Your objective: Once the line holding "Viewport: 488px width, 188px height." is found in the entries below, restate it and each line after it word for word, with no pictures.

──────── Available data ────────

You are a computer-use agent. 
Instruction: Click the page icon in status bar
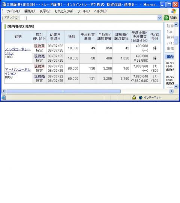point(4,98)
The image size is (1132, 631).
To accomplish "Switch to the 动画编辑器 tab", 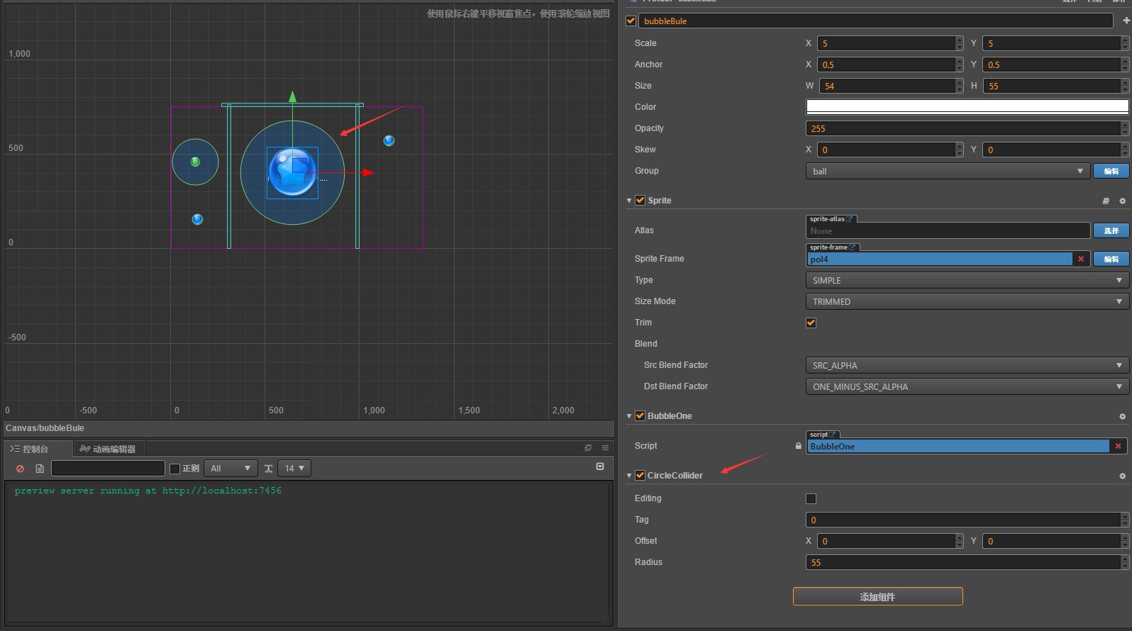I will tap(109, 449).
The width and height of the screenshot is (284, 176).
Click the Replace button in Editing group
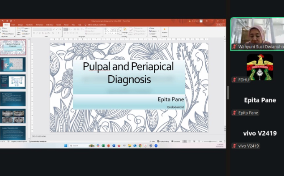tap(153, 31)
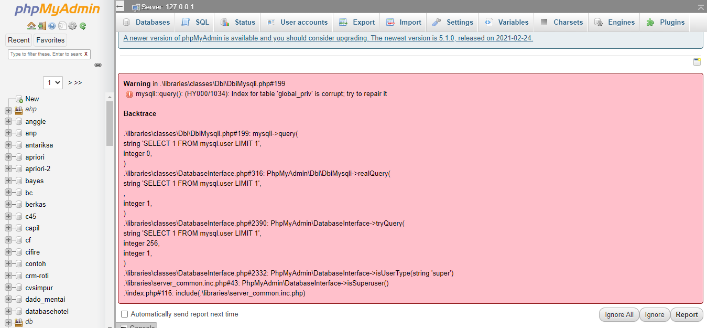707x328 pixels.
Task: Open phpMyAdmin documentation help icon
Action: (52, 25)
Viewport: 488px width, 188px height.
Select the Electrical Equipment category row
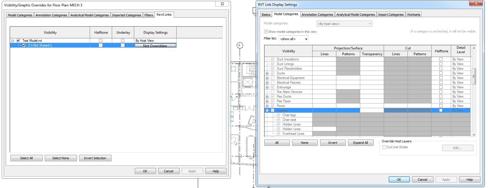[290, 78]
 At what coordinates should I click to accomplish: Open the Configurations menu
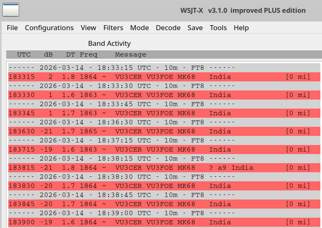[x=49, y=28]
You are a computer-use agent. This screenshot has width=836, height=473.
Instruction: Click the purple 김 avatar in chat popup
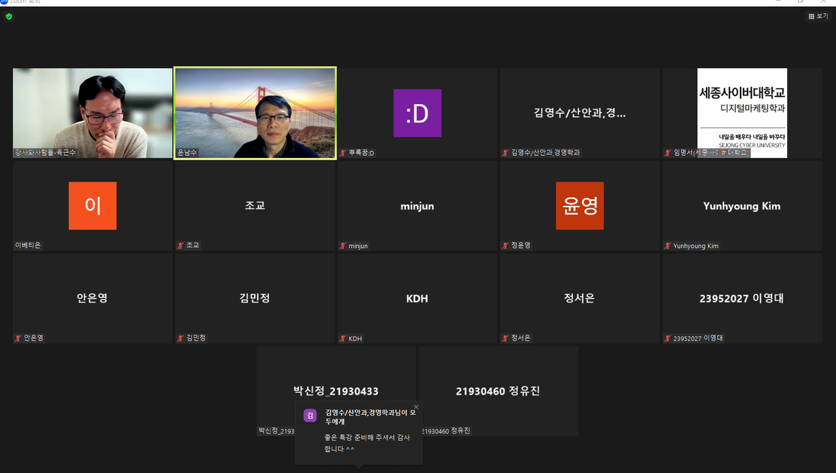[x=310, y=416]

────────

Worked solution:
Viewport: 488px width, 188px height.
Select the Electrical Equipment category row
[290, 78]
 At what coordinates should I click to accomplish: Open the Configurations menu
[x=49, y=28]
You are a computer-use agent. This screenshot has width=836, height=473.
Instruction: Click the purple 김 avatar in chat popup
[x=310, y=416]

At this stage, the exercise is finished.